STATED EXERCISE: Reproduce the items below, swapping every occurrence of "Where should I click to" for "Where do I click to" and leaving everything else unchanged.

==================================================

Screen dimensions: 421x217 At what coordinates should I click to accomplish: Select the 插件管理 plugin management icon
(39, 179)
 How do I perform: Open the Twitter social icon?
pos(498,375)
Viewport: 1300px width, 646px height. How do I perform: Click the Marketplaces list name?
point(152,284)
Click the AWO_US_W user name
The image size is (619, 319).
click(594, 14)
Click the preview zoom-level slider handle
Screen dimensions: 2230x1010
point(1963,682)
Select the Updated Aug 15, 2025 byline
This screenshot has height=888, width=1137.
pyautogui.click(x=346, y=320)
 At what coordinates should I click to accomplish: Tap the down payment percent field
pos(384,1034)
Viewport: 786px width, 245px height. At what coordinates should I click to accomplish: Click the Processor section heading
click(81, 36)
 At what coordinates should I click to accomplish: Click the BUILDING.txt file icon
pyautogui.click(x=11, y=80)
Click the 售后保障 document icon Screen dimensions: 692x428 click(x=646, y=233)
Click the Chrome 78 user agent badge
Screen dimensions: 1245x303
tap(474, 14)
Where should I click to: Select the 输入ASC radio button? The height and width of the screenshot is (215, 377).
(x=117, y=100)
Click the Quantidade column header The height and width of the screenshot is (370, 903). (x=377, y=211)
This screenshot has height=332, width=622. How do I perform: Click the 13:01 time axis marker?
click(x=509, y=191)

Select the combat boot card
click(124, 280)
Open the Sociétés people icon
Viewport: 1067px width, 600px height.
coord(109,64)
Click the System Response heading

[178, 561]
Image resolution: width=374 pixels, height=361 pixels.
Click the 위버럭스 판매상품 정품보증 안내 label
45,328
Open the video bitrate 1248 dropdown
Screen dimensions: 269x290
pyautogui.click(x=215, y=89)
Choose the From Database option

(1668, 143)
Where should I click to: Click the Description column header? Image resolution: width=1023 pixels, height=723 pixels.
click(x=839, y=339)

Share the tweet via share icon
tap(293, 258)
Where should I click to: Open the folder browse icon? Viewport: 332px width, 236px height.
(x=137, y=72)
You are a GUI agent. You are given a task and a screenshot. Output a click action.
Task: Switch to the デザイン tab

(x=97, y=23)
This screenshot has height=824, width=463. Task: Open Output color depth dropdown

==================================================

COMPLETE OUTPUT:
Screen dimensions: 421x217 At what coordinates should I click to accomplish: Select the 插件管理 plugin management icon
(39, 179)
 How do I perform: Open the Twitter social icon?
pos(498,375)
Viewport: 1300px width, 646px height. How do I perform: Click the Marketplaces list name?
point(152,284)
Click the AWO_US_W user name
The image size is (619, 319).
click(594, 14)
Click the preview zoom-level slider handle
Screen dimensions: 2230x1010
point(1963,682)
Select the Updated Aug 15, 2025 byline
This screenshot has height=888, width=1137.
pyautogui.click(x=346, y=320)
 At what coordinates should I click to accomplish: Tap the down payment percent field
pos(384,1034)
Viewport: 786px width, 245px height. At what coordinates should I click to accomplish: Click the Processor section heading
click(81, 36)
 At what coordinates should I click to accomplish: Click the BUILDING.txt file icon
pyautogui.click(x=11, y=80)
Click the 售后保障 document icon Screen dimensions: 692x428 click(x=646, y=233)
Click the Chrome 78 user agent badge
Screen dimensions: 1245x303
tap(474, 14)
Where do I click to: Select the 输入ASC radio button? The height and width of the screenshot is (215, 377).
(x=117, y=100)
Click the Quantidade column header The height and width of the screenshot is (370, 903). (x=377, y=211)
This screenshot has height=332, width=622. How do I perform: Click the 13:01 time axis marker?
click(x=509, y=191)

Select the combat boot card
click(124, 280)
Open the Sociétés people icon
Viewport: 1067px width, 600px height.
coord(109,64)
Click the System Response heading

[178, 561]
Image resolution: width=374 pixels, height=361 pixels.
Click the 위버럭스 판매상품 정품보증 안내 label
45,328
Open the video bitrate 1248 dropdown
Screen dimensions: 269x290
pyautogui.click(x=215, y=89)
Choose the From Database option

(1668, 143)
Where do I click to: Click the Description column header? Image resolution: width=1023 pixels, height=723 pixels.
click(x=839, y=339)

Share the tweet via share icon
tap(293, 258)
Where do I click to: Open the folder browse icon? Viewport: 332px width, 236px height.
(x=137, y=72)
You are a GUI agent. You are given a task and a screenshot. Output a click action.
Task: Switch to the デザイン tab

(x=97, y=23)
This screenshot has height=824, width=463. Task: Open Output color depth dropdown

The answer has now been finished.